-- START Text passage --

Setting up the Workflow

For preparing the workflow, we need to prepare

Preparing the input-files Folder

Input Ligand Database

The ligand database which should be screened needs to be stored on the cluster file system to be available to VFVS. New or custom libraries can be prepared either by VFLP, or ready prepared libraries can be used such as the REAL Database of Enamine which we provide on the VirtualFlow homepage:

Here in this tutorial, we use the REAL library. For this purpose, we go to the homepage via the link above, and use the slider filters to select a smaller subset of library, consisting of approximately 50,000 compounds as in the image below:

After that, we download the wget file for the tranches (tranches.sh) and the collection-length file (collections.txt). The file tranches.sh is a script which contains shell commands which will download the selected part of the ligand database. The collections length file contains the number of ligands of each of the ligand collections which belong to the selected tranches.

-- END Text passage --
-- START Data extract --

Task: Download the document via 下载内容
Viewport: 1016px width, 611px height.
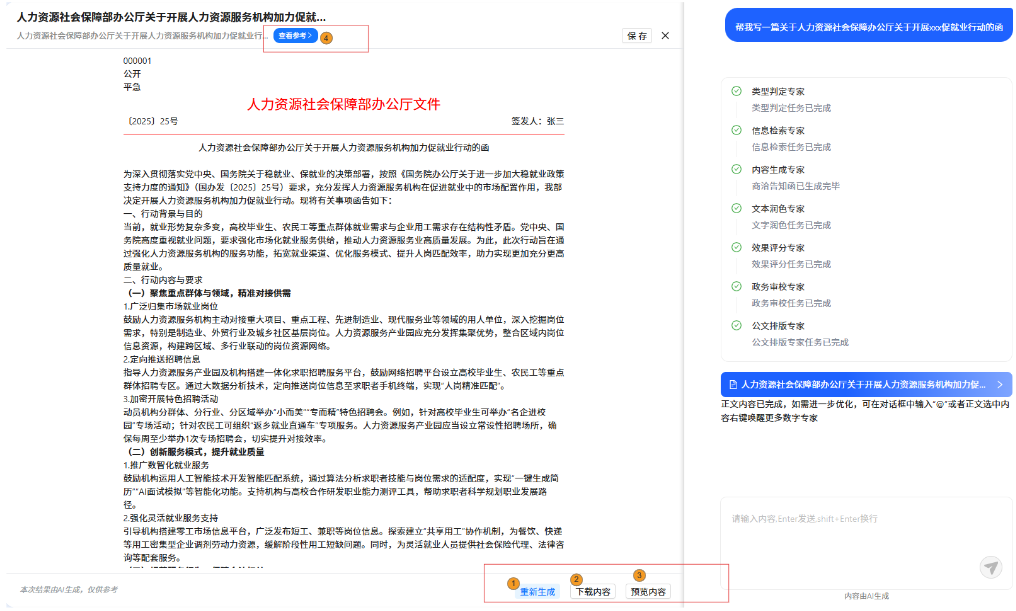Action: tap(592, 592)

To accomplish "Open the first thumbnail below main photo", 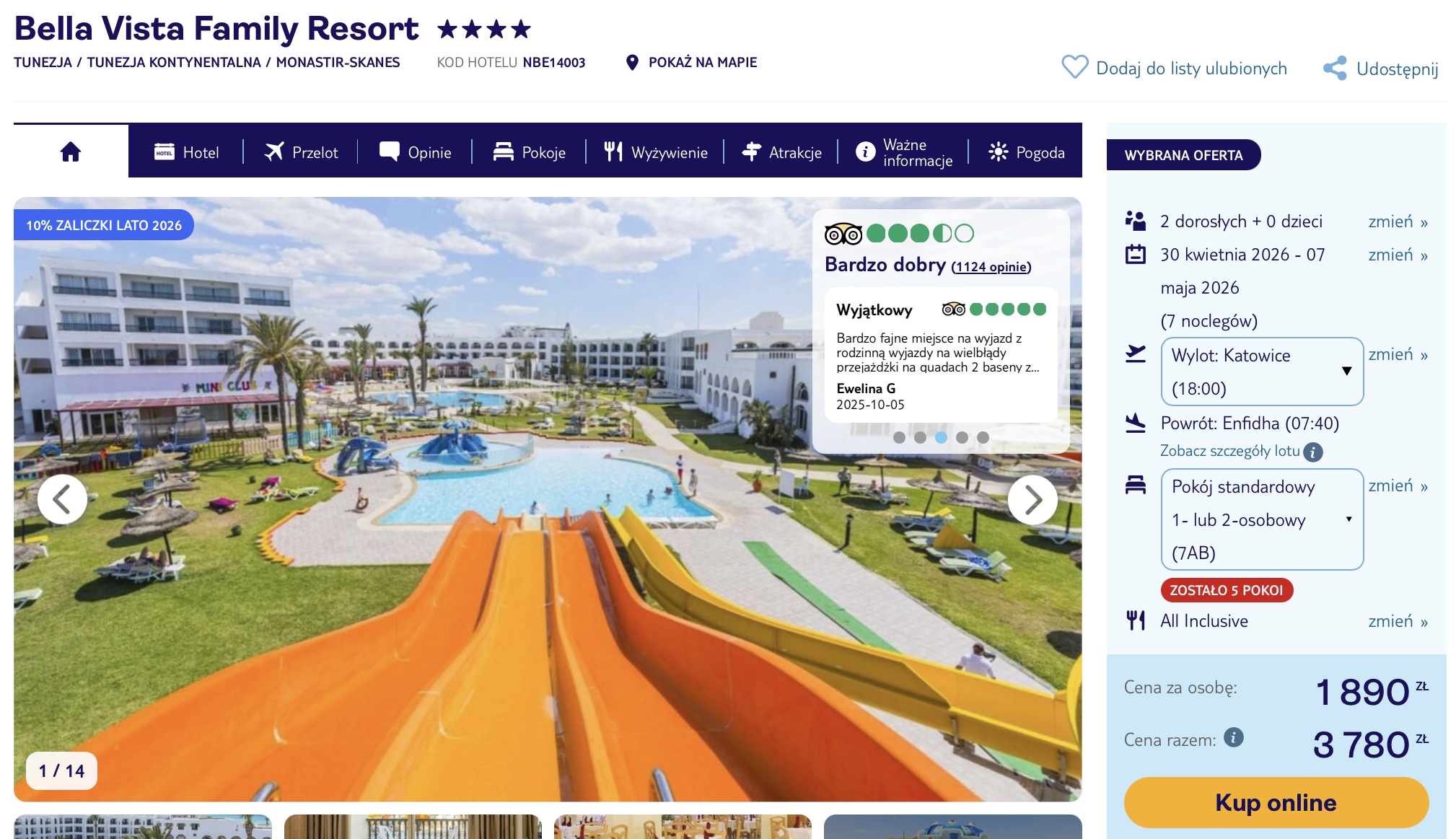I will 143,827.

-- END Data extract --

[Required work]:
Please continue the VirtualFlow workflow setup tutorial above, starting right after its last sentence.

[Answer for this exercise]:
We replace the file tools/templates/todo.all with the file collections.txt. The todo.all file is the central todo file of the workflow.

Then we go to the input-files/ligand-library directory:

cd VFVS_GK/input-files/ligand-library

Next, we move the file tranches.sh into this folder, and source it:

source tranches.sh

This will download all the ligand tranches/collections which were selected before in the tranche table.

Preparing the Docking Input Files

The docking input files comprise the receptor structure and the docking program configuration file. All the filename path which are specified in the docking program configuration files need to be relative to the tools folder.

The preparation of the docking program input files depends on the docking program and receptor to be used. This is external to VirtualFlow. For most of them a separate homepage and tutorials exist, such as for AutoDock Vina: http://vina.scripps.edu/

We now change the directory back to the input-files folder:

cd ..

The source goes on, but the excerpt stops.